I am so excited, couldn't wait to see more!
We do something similar with VAST at https://vast.io. We’re still early, but especially live and retro detection of threat intel is what we are focusing on. Essentially operationalizing security content for detection and response, plus acquiring and extracting context of alerts and telemetry.
We have an experimental serverless deployment with Lambda and Fargate, but the majority of our users still collocate VAST near network sensors like Zeek and Suricata.
We’re running everything on top of Apache Arrow, storage of telemetry is now also Parquet. The idea is to do everything with open standards to minimize vendor lock-in.
Honestly think at that point you’d be better off and cheaper to go with a commercial security data lake..
Roughly this comes out to $1/(TB/day) for ingest compute costs which is much cheaper than a commercial solution. We are also working on moving over our Lambda's to ARM for even better cost-effficency.
[0] https://vector.dev/docs/reference/vrl/ [1] https://vector.dev/docs/setup/going-to-prod/sizing/#sizing
Given a prior exploration of a security visibility stack on AWS at scale, this is likely a colossal sized operational expense.
Me: Oh cool, can I run it in my k8s cluster? <clicks link>
It: "designed specifically for AWS"
Me: disappointed and annoyed by title
Looking at that service diagram, "Powered by AWS services" seems more accurate.
In fairness to the project, I think that clickbait was just the submission title, I don't see that language in the GH page at all
downvote and flag buttons. you only need a handful alt accounts get any comment you dislike [dead] or [flagged], and it only takes one successful submission of a yuppie clickbait article per alt
> run in my k8s cluster
Those two don't really go together. ;)
Kidding aside, yeah we definitely leverage all the power of AWS services to give a completely serverless experience.
So currently, one would have to maintain the OpenFaaS control plane themselves, which takes away most of the benefits for an end user using serverless (would still have ops and no multi-tenant cost benefit).
It's a pretty complex diagram:
https://github.com/matanolabs/matano/blob/main/website/src/a...
I see the term zero-ops. But maintaining and debugging this pipeline is going to require some ops, even if you are not managing VMs.
The serverless data ingestion pipeline means you don't need to over-provision for ingestion (Logstash and Splunk Forwarders are notorious for related costs / ops in high scale use-cases) in the write path. For reads, since Matano queries Iceberg tables backed by highly-compressed parquet files on object storage you won't pay anything close to what you would for a database or search engine based SIEM.
This means as a dev you don’t need to maintain a server, or even container image, you just deploy the code, which is less maintenance overhead and more scalable.
The diagram just shows how it interacts with the other components of the log pipeline.
https://docs.cloudquery.io/blog/our-open-source-journey-buil...
Our IDS solution outputs zeek/suricata info to s3 as dns.1234.log.gz, http.1234.log.gz, etc.
Can these files be handled automatically?

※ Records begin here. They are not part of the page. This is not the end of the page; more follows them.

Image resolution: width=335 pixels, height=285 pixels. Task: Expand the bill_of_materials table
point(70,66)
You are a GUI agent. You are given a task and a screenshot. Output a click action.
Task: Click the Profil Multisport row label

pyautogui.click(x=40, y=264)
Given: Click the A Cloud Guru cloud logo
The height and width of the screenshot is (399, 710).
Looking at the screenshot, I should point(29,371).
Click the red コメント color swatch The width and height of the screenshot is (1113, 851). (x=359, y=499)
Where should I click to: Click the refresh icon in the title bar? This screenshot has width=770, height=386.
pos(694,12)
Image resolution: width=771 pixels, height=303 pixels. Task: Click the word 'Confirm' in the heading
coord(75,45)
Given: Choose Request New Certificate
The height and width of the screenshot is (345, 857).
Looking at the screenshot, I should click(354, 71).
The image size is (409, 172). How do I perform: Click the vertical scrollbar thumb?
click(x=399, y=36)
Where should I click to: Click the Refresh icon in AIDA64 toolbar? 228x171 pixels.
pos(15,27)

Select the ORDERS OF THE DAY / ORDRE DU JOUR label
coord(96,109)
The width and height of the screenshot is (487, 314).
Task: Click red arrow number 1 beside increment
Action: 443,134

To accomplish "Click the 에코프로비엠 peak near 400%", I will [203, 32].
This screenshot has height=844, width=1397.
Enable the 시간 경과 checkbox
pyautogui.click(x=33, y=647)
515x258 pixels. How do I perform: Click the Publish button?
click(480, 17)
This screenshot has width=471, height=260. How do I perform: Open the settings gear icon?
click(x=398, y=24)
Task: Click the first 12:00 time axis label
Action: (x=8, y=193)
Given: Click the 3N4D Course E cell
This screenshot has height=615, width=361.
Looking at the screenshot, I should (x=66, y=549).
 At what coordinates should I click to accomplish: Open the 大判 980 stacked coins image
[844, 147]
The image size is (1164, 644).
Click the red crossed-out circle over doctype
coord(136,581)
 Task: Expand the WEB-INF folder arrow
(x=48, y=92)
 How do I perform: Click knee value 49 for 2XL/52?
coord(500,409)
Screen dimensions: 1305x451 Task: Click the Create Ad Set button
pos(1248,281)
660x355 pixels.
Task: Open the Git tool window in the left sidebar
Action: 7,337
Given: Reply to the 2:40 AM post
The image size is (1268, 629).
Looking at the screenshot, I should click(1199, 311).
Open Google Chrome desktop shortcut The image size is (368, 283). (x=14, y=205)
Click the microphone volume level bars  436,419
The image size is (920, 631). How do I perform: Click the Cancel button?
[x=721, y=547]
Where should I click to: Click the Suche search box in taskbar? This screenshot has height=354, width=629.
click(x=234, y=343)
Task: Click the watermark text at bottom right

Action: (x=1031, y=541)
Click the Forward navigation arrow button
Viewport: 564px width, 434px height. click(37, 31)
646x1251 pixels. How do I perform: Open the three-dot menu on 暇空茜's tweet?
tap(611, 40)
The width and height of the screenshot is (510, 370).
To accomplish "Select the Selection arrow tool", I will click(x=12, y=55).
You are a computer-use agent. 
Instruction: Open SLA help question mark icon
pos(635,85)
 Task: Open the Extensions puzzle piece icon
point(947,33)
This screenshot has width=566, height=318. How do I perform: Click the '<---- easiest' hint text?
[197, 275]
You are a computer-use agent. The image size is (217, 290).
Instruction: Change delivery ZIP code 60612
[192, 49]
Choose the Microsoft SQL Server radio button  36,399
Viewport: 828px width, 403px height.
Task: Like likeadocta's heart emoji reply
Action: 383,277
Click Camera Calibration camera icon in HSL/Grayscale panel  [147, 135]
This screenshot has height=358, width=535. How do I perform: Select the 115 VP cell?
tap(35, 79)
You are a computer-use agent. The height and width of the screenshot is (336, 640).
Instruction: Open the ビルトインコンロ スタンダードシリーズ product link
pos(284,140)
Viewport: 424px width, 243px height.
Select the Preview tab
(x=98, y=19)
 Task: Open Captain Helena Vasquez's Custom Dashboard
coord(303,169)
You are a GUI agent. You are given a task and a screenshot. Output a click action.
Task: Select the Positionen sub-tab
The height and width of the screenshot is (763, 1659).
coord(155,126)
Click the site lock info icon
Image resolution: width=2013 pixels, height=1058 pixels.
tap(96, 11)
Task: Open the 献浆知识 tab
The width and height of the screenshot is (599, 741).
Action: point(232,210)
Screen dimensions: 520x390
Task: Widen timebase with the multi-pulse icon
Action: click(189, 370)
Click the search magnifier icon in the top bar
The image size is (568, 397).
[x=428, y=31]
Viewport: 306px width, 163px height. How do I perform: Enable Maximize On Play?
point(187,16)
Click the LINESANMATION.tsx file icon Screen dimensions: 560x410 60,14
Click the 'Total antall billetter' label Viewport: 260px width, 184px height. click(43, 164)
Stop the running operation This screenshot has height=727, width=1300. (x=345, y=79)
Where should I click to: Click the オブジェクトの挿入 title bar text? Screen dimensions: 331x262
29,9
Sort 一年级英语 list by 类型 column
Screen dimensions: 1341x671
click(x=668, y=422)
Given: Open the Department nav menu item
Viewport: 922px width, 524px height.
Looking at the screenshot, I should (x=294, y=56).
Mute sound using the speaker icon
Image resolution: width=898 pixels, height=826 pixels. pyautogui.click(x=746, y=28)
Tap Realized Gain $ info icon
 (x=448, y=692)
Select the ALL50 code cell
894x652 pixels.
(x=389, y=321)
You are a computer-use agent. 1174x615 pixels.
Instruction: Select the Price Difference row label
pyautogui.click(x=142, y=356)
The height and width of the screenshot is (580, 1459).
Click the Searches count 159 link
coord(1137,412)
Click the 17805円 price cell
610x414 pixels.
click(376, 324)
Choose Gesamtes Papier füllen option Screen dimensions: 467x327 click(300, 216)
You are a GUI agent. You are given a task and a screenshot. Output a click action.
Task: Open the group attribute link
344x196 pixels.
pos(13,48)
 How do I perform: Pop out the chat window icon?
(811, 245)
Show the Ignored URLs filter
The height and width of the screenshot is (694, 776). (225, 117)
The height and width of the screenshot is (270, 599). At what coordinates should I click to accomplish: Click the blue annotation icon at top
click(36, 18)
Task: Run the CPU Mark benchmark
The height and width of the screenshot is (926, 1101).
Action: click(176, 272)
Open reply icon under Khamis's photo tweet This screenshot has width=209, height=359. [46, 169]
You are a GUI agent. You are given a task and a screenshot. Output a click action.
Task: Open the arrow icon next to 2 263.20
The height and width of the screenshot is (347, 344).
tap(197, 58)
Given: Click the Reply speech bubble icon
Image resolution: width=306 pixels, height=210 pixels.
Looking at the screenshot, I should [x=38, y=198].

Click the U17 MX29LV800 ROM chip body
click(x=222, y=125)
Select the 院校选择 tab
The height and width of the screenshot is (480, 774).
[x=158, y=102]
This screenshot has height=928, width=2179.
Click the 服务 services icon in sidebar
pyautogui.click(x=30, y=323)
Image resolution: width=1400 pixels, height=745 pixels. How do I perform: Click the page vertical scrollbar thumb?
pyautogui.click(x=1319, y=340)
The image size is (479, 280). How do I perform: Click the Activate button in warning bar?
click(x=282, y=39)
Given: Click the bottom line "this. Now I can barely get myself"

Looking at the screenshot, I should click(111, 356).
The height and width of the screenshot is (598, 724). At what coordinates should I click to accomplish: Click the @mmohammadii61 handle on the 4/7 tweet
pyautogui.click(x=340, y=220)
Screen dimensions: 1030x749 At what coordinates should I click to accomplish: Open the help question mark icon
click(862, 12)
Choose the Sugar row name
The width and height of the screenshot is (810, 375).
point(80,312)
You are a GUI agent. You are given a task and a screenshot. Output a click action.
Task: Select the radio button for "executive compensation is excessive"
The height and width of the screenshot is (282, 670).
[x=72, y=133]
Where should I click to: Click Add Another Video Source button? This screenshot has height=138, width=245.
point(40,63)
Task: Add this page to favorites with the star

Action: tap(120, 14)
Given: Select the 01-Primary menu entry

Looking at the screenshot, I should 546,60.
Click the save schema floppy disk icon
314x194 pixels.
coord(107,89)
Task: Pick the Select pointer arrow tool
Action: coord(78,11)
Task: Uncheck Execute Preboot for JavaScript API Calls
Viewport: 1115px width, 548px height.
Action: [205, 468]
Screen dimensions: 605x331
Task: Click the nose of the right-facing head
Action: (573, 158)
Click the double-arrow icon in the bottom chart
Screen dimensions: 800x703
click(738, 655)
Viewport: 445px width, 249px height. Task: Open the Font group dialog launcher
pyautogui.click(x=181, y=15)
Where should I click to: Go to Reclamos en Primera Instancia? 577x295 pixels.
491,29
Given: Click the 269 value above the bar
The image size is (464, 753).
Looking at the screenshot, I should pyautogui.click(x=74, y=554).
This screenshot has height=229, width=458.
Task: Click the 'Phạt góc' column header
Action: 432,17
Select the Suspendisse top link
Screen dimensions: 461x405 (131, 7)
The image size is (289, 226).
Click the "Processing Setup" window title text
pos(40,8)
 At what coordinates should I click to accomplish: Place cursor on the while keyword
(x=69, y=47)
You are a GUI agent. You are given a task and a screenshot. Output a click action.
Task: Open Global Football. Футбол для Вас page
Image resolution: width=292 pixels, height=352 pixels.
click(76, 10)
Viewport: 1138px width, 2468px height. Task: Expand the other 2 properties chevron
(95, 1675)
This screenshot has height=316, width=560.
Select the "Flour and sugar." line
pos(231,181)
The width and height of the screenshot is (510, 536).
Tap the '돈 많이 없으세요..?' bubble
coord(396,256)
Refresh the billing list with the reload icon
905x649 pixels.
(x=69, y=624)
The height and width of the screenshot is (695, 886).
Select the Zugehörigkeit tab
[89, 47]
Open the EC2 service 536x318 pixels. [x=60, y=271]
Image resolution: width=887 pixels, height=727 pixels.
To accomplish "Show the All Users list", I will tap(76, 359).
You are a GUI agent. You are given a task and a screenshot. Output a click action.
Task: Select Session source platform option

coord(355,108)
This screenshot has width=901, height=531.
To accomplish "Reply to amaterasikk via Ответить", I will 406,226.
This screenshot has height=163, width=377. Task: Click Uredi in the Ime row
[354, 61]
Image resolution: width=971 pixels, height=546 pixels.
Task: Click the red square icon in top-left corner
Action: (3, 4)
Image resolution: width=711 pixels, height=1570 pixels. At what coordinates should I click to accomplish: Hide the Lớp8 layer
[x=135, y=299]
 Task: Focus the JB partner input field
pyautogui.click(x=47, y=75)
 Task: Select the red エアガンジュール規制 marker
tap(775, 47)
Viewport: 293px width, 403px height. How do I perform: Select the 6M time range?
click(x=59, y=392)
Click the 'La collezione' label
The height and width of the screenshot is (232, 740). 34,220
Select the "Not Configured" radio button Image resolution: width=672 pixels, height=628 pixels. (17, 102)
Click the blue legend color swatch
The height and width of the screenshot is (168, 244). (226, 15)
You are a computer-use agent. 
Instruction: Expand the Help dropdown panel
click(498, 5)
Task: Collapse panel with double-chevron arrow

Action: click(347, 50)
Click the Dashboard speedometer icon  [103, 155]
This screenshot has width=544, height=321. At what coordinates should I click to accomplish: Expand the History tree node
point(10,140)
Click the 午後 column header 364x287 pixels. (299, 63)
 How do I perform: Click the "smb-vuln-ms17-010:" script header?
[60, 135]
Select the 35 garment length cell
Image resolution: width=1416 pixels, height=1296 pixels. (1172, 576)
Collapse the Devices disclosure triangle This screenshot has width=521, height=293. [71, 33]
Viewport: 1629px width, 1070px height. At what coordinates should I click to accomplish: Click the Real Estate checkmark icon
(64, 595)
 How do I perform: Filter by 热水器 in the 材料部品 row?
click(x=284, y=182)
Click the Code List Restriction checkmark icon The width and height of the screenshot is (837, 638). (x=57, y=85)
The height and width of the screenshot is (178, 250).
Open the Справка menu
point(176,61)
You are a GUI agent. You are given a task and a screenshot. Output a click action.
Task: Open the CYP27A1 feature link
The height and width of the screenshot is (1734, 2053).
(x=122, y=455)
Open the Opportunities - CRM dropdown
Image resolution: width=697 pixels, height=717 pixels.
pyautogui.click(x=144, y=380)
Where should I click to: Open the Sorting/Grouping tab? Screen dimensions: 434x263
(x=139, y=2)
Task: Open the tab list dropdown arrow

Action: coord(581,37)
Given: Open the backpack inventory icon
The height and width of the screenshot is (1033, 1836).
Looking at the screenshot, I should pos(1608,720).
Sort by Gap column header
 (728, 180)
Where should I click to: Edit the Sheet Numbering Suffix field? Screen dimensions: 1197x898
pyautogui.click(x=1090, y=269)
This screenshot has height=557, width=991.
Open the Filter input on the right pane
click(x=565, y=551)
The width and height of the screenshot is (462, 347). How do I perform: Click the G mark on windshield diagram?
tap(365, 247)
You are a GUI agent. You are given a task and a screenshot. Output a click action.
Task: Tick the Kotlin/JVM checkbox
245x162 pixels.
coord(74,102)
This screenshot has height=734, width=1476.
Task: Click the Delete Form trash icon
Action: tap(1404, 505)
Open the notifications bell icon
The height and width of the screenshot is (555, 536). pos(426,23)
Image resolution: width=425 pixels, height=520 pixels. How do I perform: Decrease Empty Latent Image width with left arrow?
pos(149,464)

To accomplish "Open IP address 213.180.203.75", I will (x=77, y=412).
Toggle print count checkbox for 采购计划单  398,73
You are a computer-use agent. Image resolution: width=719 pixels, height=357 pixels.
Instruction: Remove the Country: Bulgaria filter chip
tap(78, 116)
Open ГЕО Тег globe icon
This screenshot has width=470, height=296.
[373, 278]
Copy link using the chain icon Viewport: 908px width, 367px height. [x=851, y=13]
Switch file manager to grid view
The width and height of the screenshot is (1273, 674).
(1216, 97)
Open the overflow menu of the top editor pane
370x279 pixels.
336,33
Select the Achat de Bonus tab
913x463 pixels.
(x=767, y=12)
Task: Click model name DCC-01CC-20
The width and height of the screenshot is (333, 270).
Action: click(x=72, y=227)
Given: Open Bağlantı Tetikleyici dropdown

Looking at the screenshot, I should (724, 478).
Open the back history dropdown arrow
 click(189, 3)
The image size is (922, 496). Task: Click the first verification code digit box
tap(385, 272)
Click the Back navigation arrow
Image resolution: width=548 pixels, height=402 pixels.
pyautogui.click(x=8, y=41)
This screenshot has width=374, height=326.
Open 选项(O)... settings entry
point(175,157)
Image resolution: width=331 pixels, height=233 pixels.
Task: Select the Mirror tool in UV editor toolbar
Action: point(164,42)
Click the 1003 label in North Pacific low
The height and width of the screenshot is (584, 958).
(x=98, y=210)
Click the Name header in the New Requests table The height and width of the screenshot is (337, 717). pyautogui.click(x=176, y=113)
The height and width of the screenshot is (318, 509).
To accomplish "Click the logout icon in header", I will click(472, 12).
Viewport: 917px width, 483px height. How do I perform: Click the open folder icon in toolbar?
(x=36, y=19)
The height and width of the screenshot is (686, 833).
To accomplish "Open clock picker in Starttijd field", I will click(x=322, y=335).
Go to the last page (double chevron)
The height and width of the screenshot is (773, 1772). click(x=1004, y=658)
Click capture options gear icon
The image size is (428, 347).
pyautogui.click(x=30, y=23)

Feel free to join our Discord, happy to walk you through the steps and learn about your use case.
Although the only supported query service is currently Athena, we plan to integrate with popular vendors like Snowflake and Dremio. Thanks to the growing industry support for Iceberg, we believe vendor lock-in should be a story of the past for security data.
Anyway, he acknowledged Snowflake has Iceberg support by planning to integrate with Snowflake.